Chris Weidman won the belt in his 10th professional fight.
Cain Velasquez in his 9th professional fight.
Jon Jones in his 14th professional fight. (and that was taking it slow)

I doubt any of these guys will have more then 30 fights (maybe jones). It seems they are trading ring/cage experience for experience in training.

It would be uncommon for your average boxer to have less then 40 fights at retirement and in fact 60, 70, 80+ fights is not uncommon.

Just food for thought when thinking about brain damage.
 
Meh, I don't think it's that set in Stone.

Matt Brown and Carlos Condit are approximately 30. Khabib will easily have over 30 fights when it's all said and done for him. Still got Bobby Green, Bisping...

Usually it's guys with wrestling backgrounds that have really good or undefeated W/L ratios that start out in the UFC with a few fights.
 
Also Chuck had 29 mma fights plus another 22 kickboxing matches = 51 fights
Cro Cop had 42 mma fights and 29 kickboxing matches = 71 fights

The two biggest examples of what we suspect is brain damage are guys who fought 50+ times a piece. (hopefully not)
 
Quality over quantity. Jones beating one elite fighter after the next is much more impressive than a padded record, and he has a very long winning streak.
 
I think it's more of result of there being more major promotion shows per year. Fighters don't have to fight on the local circuit 6-7 times a year before they get noticed by a major promotion (if they are worthy)
 
Also Chuck had 29 mma fights plus another 22 kickboxing matches = 51 fights
Cro Cop had 42 mma fights and 29 kickboxing matches = 71 fights

The two biggest examples of what we suspect is brain damage are guys who fought 50+ times a piece. (hopefully not)

You forgot Cro Cop's amateur boxing (however many fights that was).

Dojo training alone can put mileage on you.
 
Penn won the ww belt with a record of 7-1-1
Against a very tough and dominant champion being in matt hughes
 
I think it's more of result of there being more major promotion shows per year. Fighters don't have to fight on the local circuit 6-7 times a year before they get noticed by a major promotion (if they are worthy)

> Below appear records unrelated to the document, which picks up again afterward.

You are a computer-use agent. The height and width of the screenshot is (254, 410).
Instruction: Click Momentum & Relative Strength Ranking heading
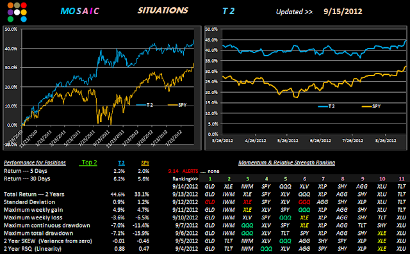[x=286, y=163]
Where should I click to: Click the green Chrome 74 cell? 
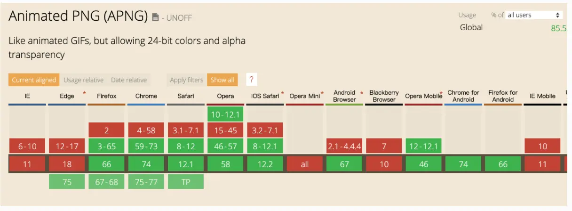pyautogui.click(x=146, y=164)
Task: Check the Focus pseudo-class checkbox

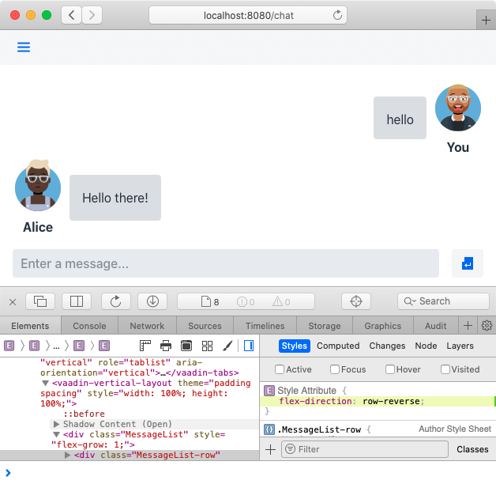Action: tap(335, 369)

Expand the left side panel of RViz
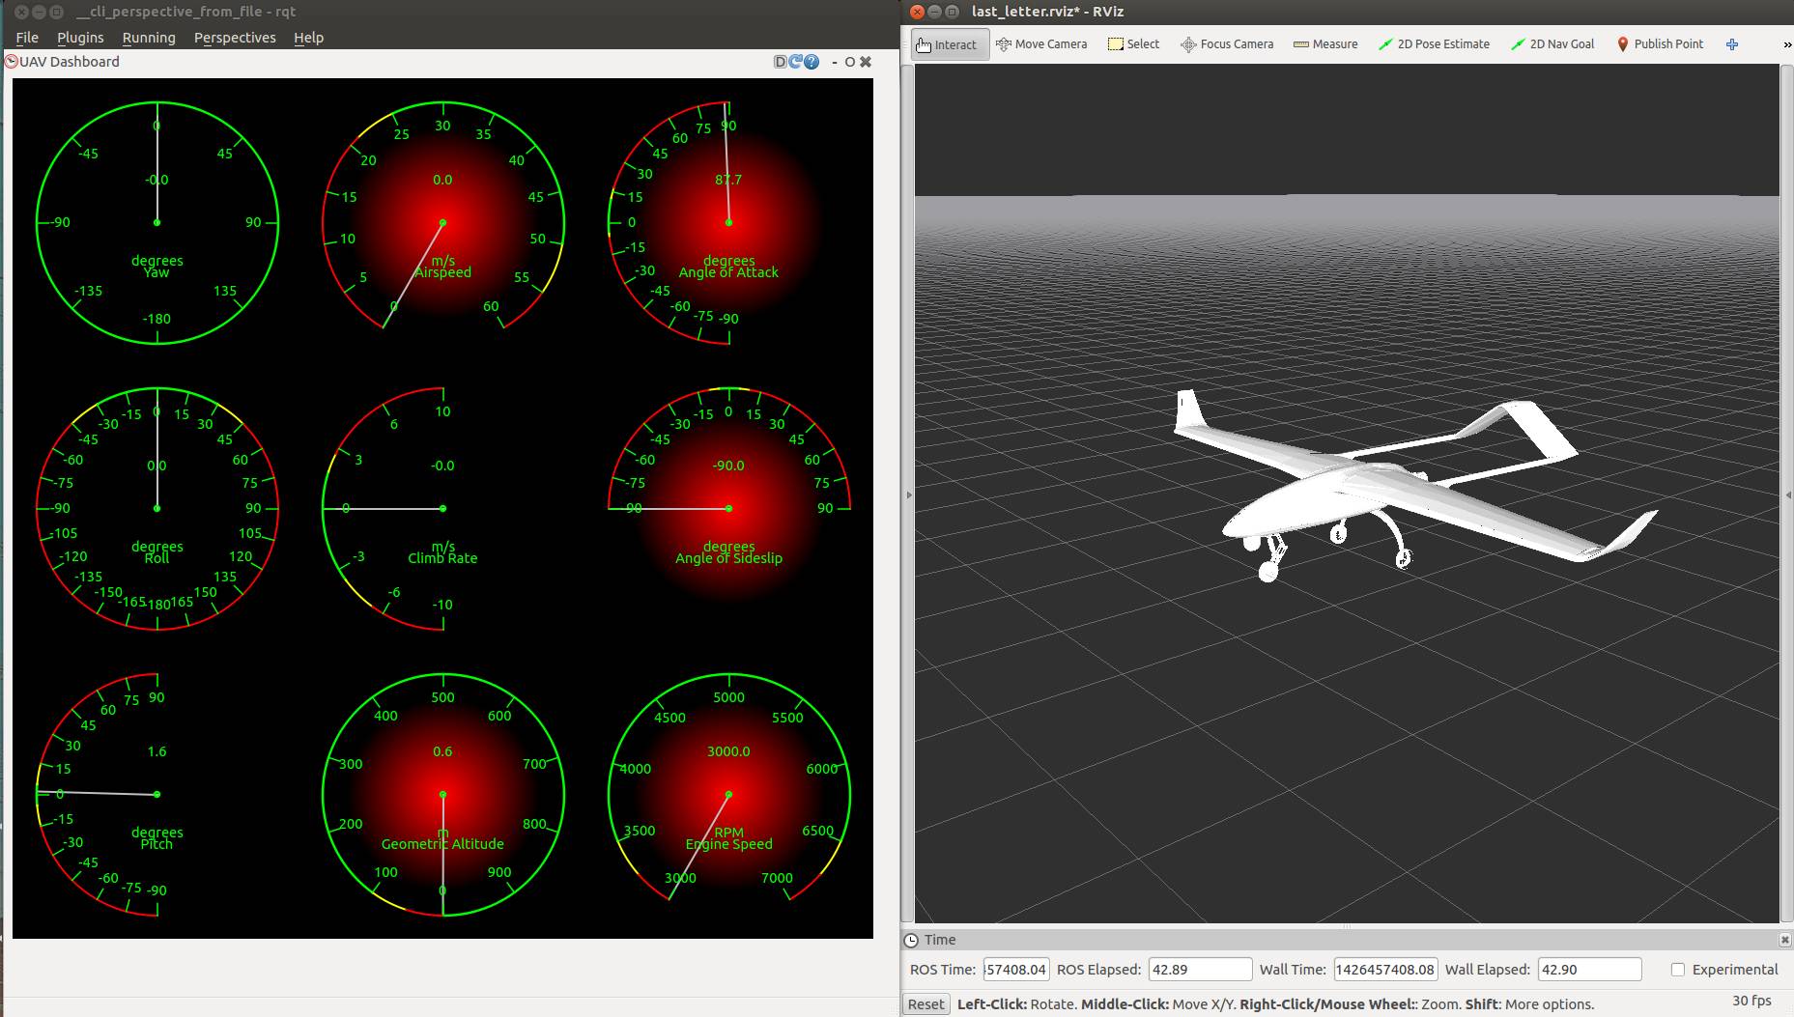(x=909, y=494)
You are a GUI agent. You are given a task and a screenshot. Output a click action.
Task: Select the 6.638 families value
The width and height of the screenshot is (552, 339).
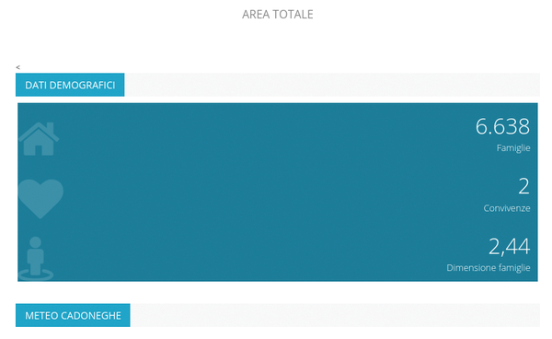(x=502, y=126)
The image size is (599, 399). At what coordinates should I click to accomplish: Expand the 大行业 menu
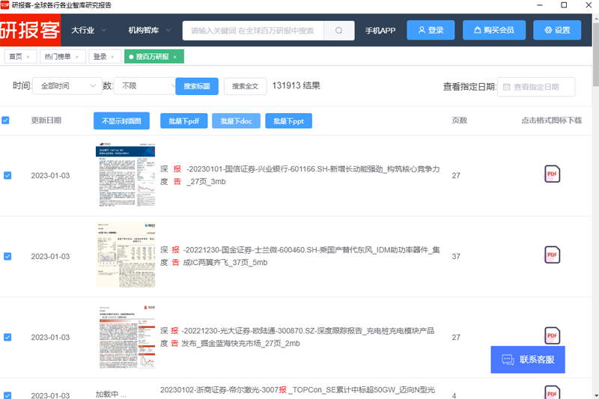tap(88, 30)
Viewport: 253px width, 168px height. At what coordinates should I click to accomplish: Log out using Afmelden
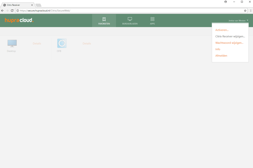pos(221,55)
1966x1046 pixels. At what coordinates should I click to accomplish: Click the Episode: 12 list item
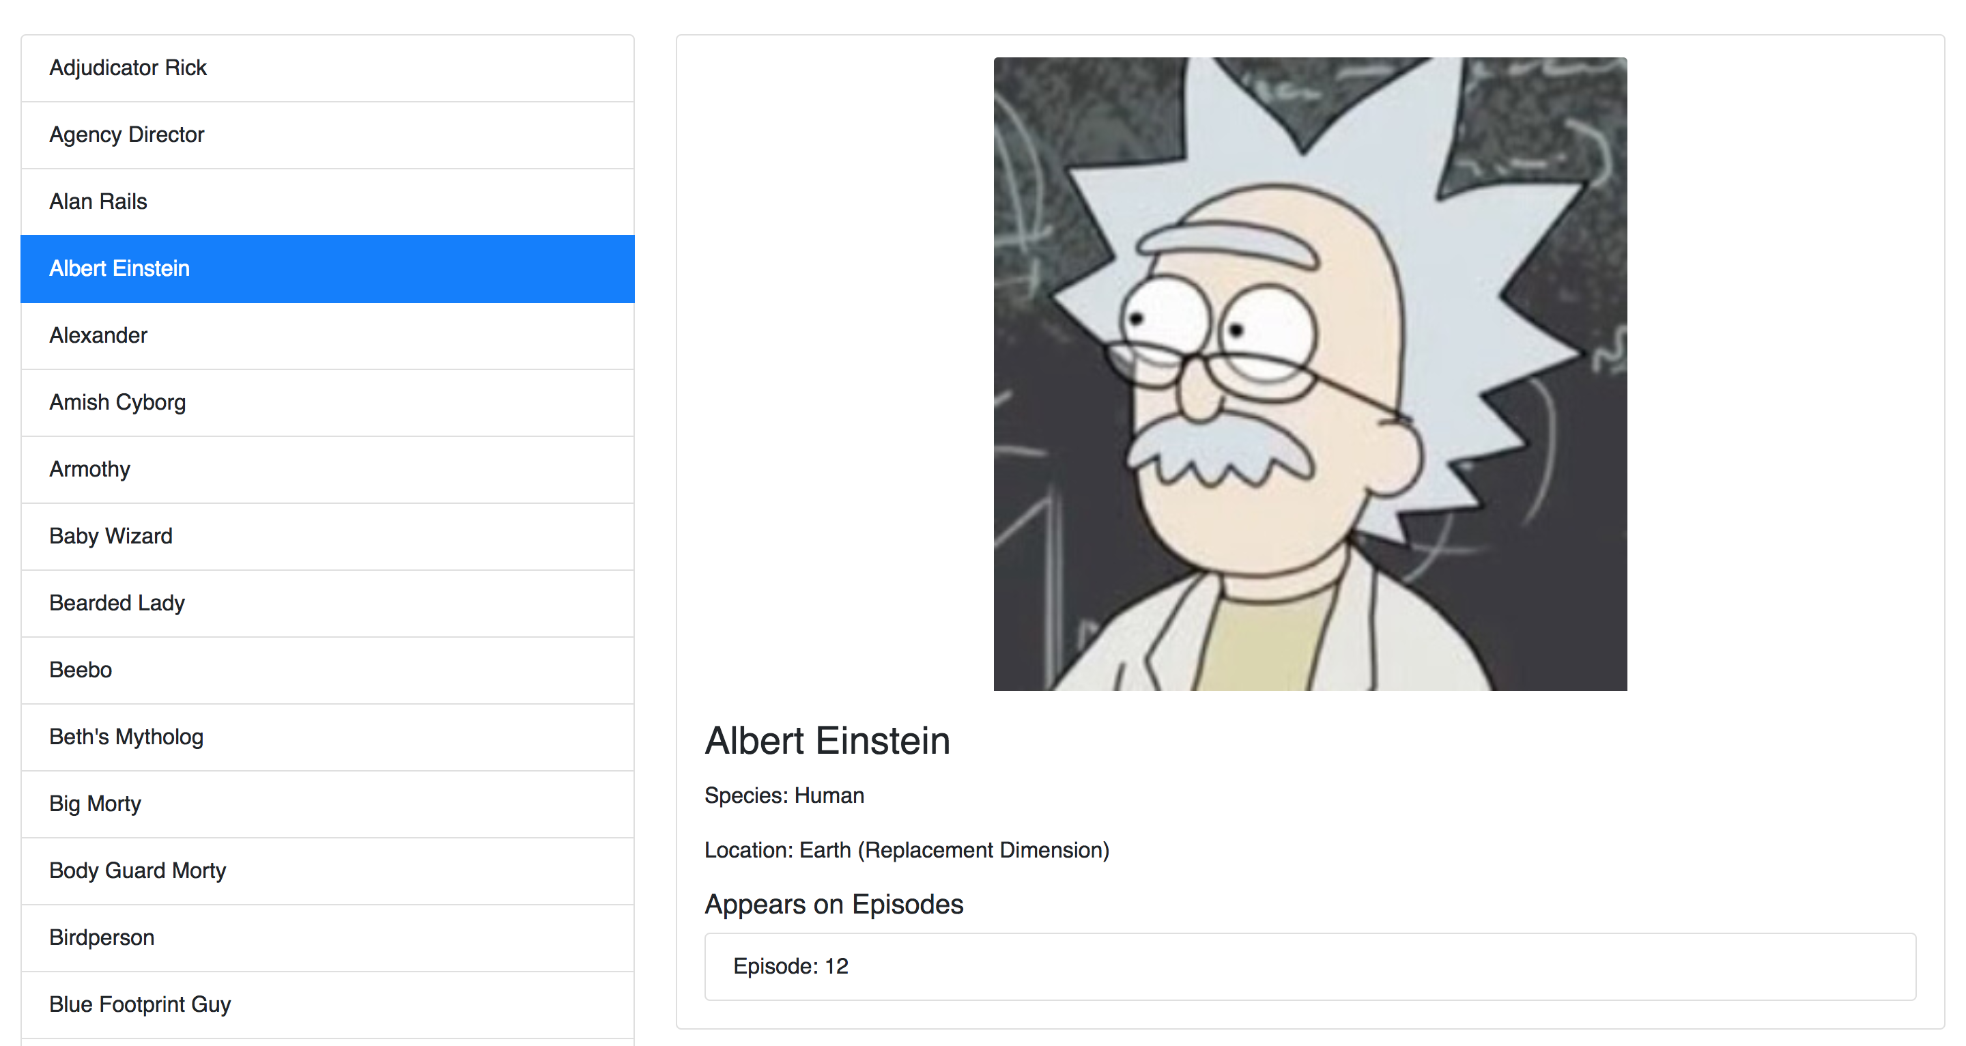coord(1310,967)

Yea, and even more than that.

Fighters don't fight several times a year, or multiple times a night, as part of a tournament.
Fighters have to be cleared by a doctor for every single fight and can't, for example, fight two more times in a single night, after being eye gouged to the point of blindness in their first fight.
Sanctioned events follow a lot of rules that keep fighters healthy, both short and long term. It was a lot different in the Vale Tudo days in Brazil and the unsanctioned days in the USA. The pioneer generation went through hell when they were coming up and took on crazy risk, just to get noticed and they also fought for chump change money.
 
It would be nice if the UFC followed PRIDE's model and matched up the elite fighters with cans every once and a while. I think that would result in them fighting more frequently and possibly reaching that number. And who doesn't love a Fedor vs. Zulu, or Cro Cop vs Rodriguez.
 
I doubt it as MMA becomes more mainstream many of the fighters can start their careers at around 18 or 19. Many young fighters have many fights Jordan Mein is 24 and he already has 36 fights.
 
Keep in mind - the regulations in the last 5-7 years have made it so that guys have to be cleared, tested, etc before taking another fight.

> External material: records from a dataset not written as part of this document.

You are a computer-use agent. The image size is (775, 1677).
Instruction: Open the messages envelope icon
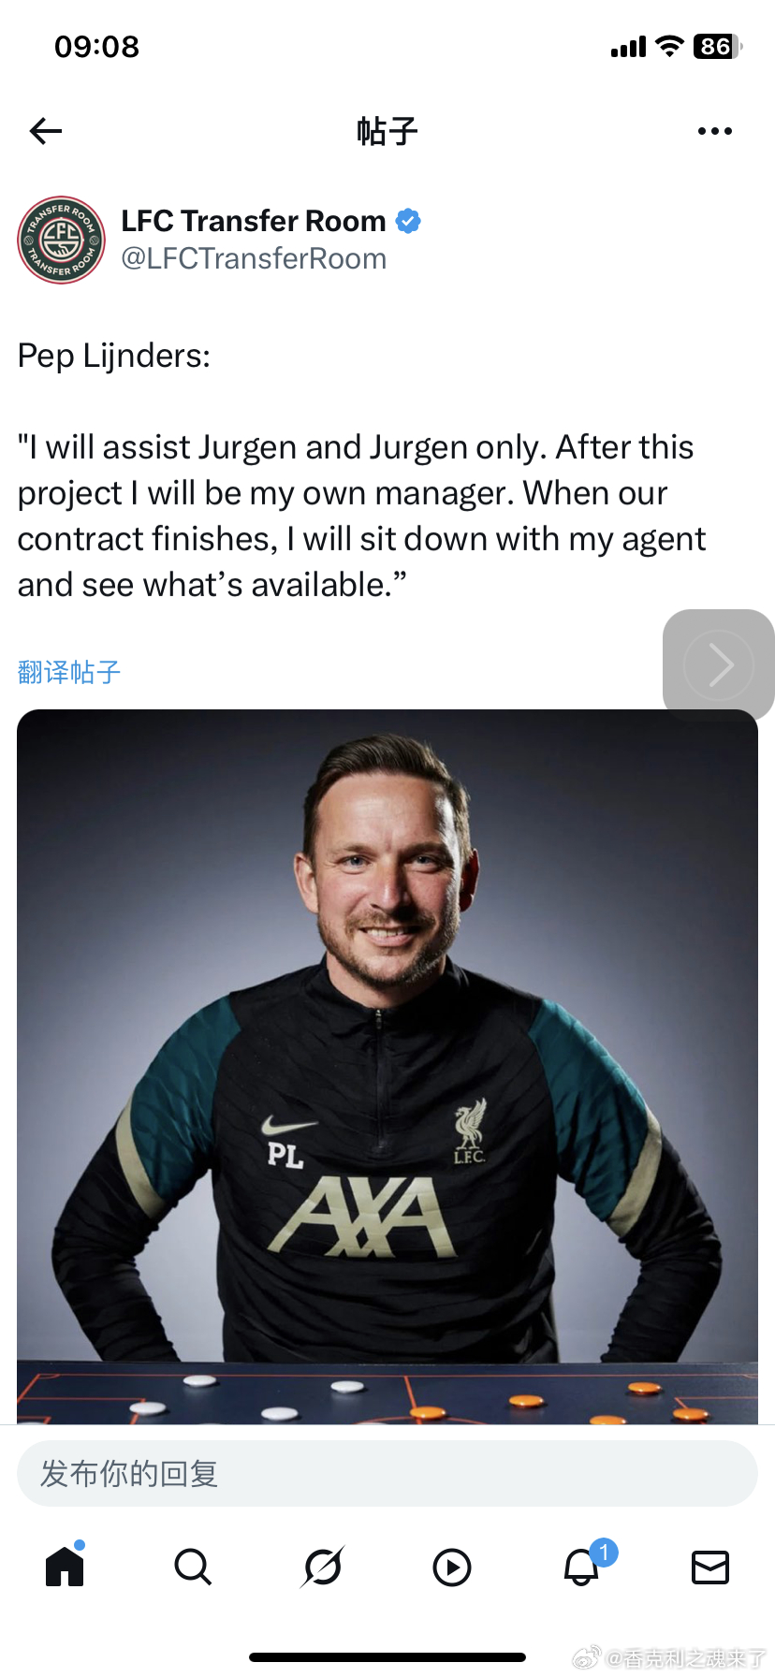(710, 1567)
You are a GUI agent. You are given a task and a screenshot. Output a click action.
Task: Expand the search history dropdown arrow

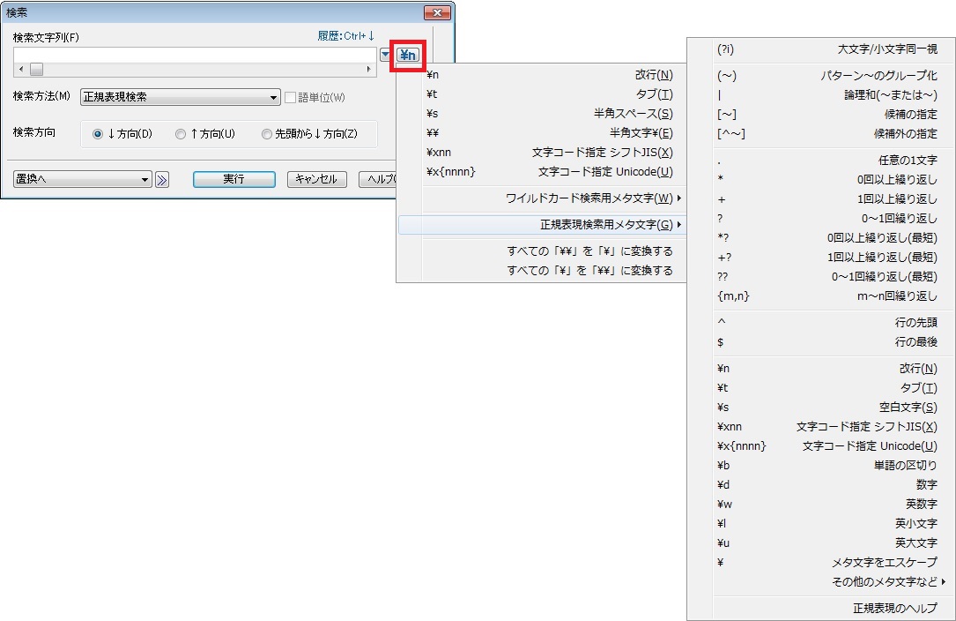click(385, 56)
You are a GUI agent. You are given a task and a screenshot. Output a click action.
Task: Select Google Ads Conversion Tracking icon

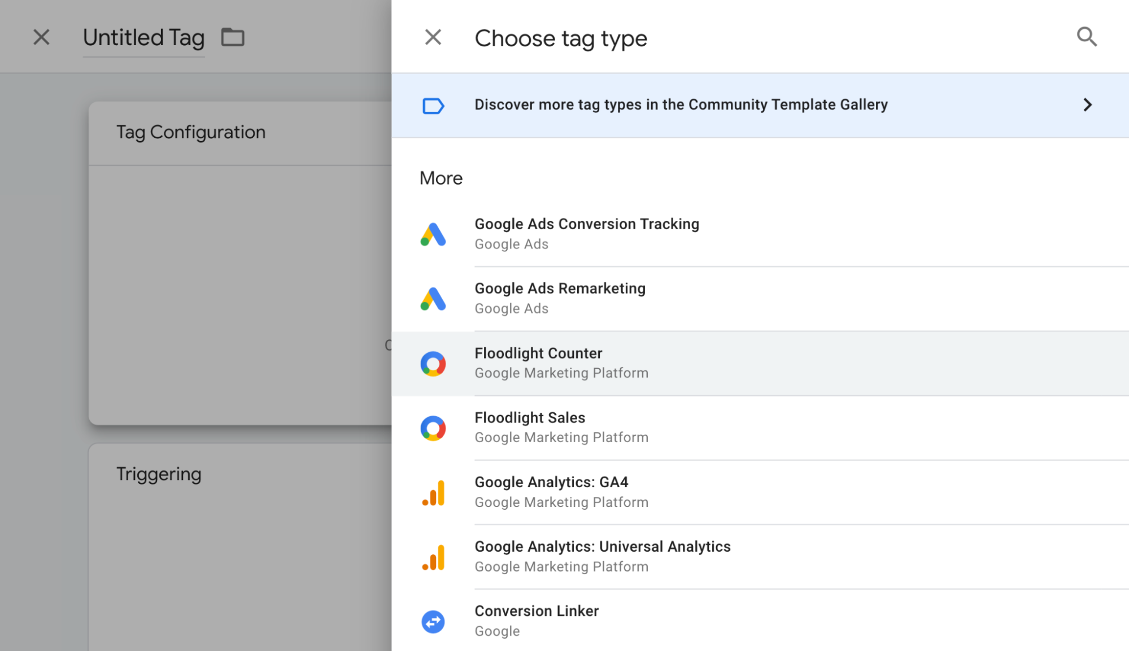433,233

You don't have guys taking 5-6 fights a year anymore in the smaller orgs, or tournament style fights anymore - they won't get cleared.

That's a big reasoning, IMO.
 
Tell that to Travis Fulton. He fought 40+ times last week.
 
Anyone else notice a trend lately?

Chris Weidman won the belt in his 10th professional fight.
Cain Velasquez in his 9th professional fight.
Jon Jones in his 14th professional fight. (and that was taking it slow)

I doubt any of these guys will have more then 30 fights (maybe jones). It seems they are trading ring/cage experience for experience in training.

It would be uncommon for your average boxer to have less then 40 fights at retirement and in fact 60, 70, 80+ fights is not uncommon.

Just food for thought when thinking about brain damage.